Conveying its strong displeasure in equally strong words, the Madhya Pradesh high court on Thursday lashed out at the Maharashtra government for its ‘casual’ approach on the issue of Union Carbide’s toxic waste disposal.
The court gave three days to the Maharashtra Pollution Control Board (MPCB) to inspect Union Carbide’s Bhopal plant, collect samples and analyse the toxicity of the waste in two weeks.
A court had directed the MPCB last month to collect and examine the toxic waste and submit its findings. But on Thursday while hearing the case, the MPCB sought more time, which annoyed the court.
The court would now hear the matter on August 29 and directed the MPCB to furnish the details of the findings of toxic waste examination then. The court asked MP government to allow MPCB to carry out analysis of 346-tonne of the toxic material lying at the now defunct Bhopal plant.
The Jabalpur high court had last month granted a stay on its July 12 order directing MP government to transport toxic waste lying at Union Carbide’s abandoned Bhopal plant to Defence Research and Development Organisation (DRDO) facility near Nagpur for its scientific disposal.
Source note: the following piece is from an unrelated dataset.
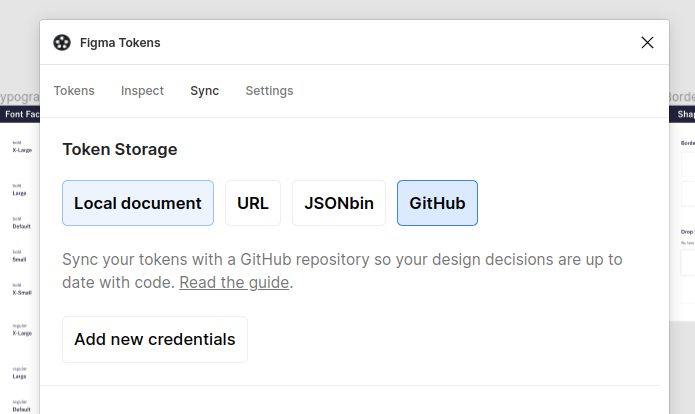Switch to the Tokens tab
This screenshot has width=695, height=414.
coord(74,91)
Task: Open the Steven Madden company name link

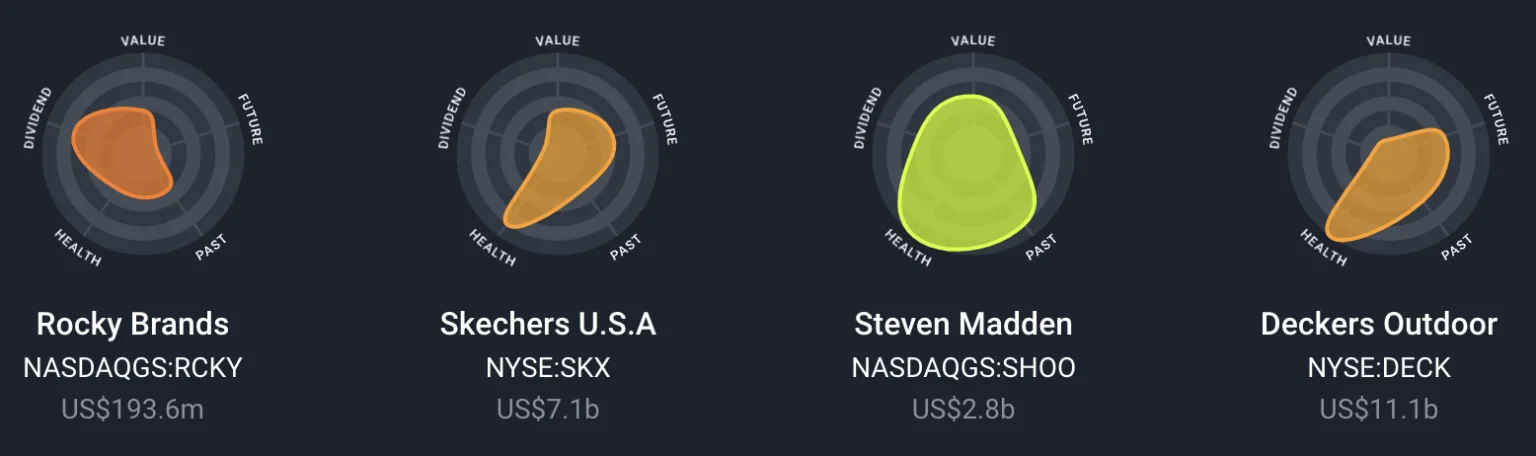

However, a division bench comprising justice Sushil Harkauli and justice U C Maheshwari made it clear that hazardous waste needs disposal and refused to curtail the process and directed MPCB to collect sample of toxic waste from Bhopal. This means the actual transportation of the toxic waste has been stayed until further orders.
Earlier, responding to a petition, the Nagpur bench of Bombay high court had directed the state government to file an appropriate application before the MP high court to modify its earlier orders regarding dumping and incinerating the Union Carbide’s toxic waste near Nagpur, apparently to avoid conflict between two high courts.
Hence, a fresh application was filed before the MP court on the issue.
The petition was filed before the Nagpur bench of the Bombay high court when the Jabalpur bench directed the Madhya Pradesh government on July 12 to transport toxic waste to Nagpur and file compliance report by July 28.
The Jabalpur court’s directives to transport the toxic waste near Nagpur triggered resistance and anger among the people of Nagpur.
Local units of political parties, including the ruling Congress, NCP and BJP and environment activists opposed the move, though the DRDO had said it has the expertise and the facility for safe toxic waste disposal.
It was the then minister of forests and environment Jairam Ramesh, who suggested disposing the 346-tonne of Union Carbide waste at the DRDO facility. However, Ramesh did not take Maharashtra government into confidence while making such a suggestion.
People of Nagpur feel that it would pose a pollution threat for them. The toxic waste is lying on the Union Carbide factory premises in Bhopal for well over two and half decades.
The Maharashtra environment minister, Sanjay Deotale, had told the state Assembly last week that the government would approach the apex court, if necessary, to oppose the burning of toxic waste near Nagpur.
The minister made it clear that even transporting the material from Bhopal to Nagpur -- a journey of 360 km -- would also pose problems.